This command should give you a "forbidden access" error.

kubectl get ns

If your manager or you feel unhappy with the project, you can purge the namespace and the authorized certificate 💔 just with the following commands.

kubectl config set-context docker-desktop --user=docker-desktop # Set back to the K8s admin user
kubectl config set-context docker-desktop --namespace=default # Set back to the default namespace
kubectl delete csr compordept-project-env-admin
kubectl delete ns compordept-project-env

Congratulations! 🎉 You know how to set up and manage a multi-tenant K8s cluster organized by namespaces!

💻 Spark on K8s via CLI

In this part, we are going to install Spark and launch spark-submit directly on the previously set up K8s namespace!

Let's get to work!

Installation

Three prerequisites are needed to be able to launch Spark on K8s using the spark-submit command.

🗝️ K8s credentials setup on the machine: Already done previously 😇!
⚡ Spark installed on the machine executing the command
🔧 A dedicated K8s service account for the Spark driver pod: This is necessary because it's the Spark driver pod who creates Spark executors and monitors them, manages necessary services, manages necessary configmaps and claims or releases volumes.

To install Spark, here are the two necessary commands.

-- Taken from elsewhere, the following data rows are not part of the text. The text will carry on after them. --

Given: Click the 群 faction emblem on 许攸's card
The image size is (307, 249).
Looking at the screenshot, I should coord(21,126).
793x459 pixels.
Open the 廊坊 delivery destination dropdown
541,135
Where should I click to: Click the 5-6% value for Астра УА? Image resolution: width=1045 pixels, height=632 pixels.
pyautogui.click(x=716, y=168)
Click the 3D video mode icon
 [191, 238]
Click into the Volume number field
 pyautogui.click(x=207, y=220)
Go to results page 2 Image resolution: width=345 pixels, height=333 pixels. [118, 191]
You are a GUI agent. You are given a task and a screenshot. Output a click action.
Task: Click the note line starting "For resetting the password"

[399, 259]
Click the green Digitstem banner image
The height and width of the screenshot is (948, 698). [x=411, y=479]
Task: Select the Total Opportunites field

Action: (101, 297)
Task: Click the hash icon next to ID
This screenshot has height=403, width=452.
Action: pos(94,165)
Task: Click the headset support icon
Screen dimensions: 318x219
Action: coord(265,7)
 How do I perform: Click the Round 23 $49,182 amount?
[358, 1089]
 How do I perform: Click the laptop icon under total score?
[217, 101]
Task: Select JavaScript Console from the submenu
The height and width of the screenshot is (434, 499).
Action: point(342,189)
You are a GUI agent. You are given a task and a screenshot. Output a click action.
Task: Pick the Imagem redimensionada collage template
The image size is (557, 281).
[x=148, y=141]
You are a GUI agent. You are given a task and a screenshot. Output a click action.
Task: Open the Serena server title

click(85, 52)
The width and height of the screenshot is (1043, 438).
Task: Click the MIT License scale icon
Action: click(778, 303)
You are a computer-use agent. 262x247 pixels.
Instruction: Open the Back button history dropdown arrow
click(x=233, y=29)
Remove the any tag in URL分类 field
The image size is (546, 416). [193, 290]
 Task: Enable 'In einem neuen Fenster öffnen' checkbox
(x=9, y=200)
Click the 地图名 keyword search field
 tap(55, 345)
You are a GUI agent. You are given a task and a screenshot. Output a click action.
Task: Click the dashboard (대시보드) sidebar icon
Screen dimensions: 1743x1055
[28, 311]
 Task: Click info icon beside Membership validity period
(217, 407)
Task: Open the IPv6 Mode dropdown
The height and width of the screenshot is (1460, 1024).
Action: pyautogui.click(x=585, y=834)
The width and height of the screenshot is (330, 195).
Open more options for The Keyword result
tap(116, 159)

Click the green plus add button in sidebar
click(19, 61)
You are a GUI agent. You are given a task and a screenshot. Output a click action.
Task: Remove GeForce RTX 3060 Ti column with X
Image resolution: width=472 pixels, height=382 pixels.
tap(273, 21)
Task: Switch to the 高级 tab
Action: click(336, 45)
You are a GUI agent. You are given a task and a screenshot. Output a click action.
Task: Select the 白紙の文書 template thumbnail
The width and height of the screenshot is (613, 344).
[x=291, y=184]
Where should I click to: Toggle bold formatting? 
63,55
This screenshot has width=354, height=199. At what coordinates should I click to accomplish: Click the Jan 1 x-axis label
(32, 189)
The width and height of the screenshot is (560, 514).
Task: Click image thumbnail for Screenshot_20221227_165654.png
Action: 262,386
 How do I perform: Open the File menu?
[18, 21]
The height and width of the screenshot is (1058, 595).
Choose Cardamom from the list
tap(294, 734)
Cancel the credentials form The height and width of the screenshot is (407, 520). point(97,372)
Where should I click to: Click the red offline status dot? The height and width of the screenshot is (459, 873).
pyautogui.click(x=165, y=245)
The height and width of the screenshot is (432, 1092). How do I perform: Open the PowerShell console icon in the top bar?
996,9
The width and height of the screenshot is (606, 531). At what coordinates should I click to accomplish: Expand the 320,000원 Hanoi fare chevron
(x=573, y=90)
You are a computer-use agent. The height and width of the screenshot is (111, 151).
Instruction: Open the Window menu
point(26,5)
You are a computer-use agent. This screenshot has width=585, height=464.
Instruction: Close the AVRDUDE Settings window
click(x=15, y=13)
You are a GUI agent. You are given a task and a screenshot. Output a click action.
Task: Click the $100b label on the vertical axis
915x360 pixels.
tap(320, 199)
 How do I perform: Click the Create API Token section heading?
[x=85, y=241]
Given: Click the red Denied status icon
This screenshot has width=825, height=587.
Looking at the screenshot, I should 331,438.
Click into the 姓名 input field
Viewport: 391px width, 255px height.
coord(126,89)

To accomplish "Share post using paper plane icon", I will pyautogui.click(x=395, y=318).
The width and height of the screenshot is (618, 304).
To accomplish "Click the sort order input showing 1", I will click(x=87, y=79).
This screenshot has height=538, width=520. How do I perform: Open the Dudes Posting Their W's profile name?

Install Java 17 first using Coursier

curl -fL "https://github.com/coursier/launchers/raw/master/cs-x86_64-pc-linux.gz" | gzip -d > cs
chmod +x cs
./cs setup -y --jvm 17
rm cs
source ~/.profile
java --version

Install Spark

mkdir -p ~/apps/spark
curl -fLo ~/apps/spark/spark-3.5.1-bin-hadoop3-scala2.13.tgz https://dlcdn.apache.org/spark/spark-3.5.1/spark-3.5.1-bin-hadoop3-scala2.13.tgz
tar -xf ~/apps/spark/spark-3.5.1-bin-hadoop3-scala2.13.tgz -C ~/apps/spark
rm ~/apps/spark/spark-3.5.1-bin-hadoop3-scala2.13.tgz
echo -e '\nexport PATH="~/apps/spark/spark-3.5.1-bin-hadoop3-scala2.13/bin:$PATH"' >> ~/.bashrc
source ~/.bashrc
spark-submit --version

Then you can install the Spark service account bound to namespace-admin role. This part assumes the isolated namespace is properly set up.

echo '
---
apiVersion: v1
kind: ServiceAccount
metadata:
  name: spark

---
apiVersion: rbac.authorization.k8s.io/v1
kind: RoleBinding
metadata:
  name: spark
subjects:
  - kind: ServiceAccount
    name: spark
roleRef:
  kind: Role
  name: namespace-admin
  apiGroup: rbac.authorization.k8s.io
' | kubectl apply -f -

You can list service accounts to check if Spark's is correctly installed or not.

kubectl get sa

You can delete the service account with the following command.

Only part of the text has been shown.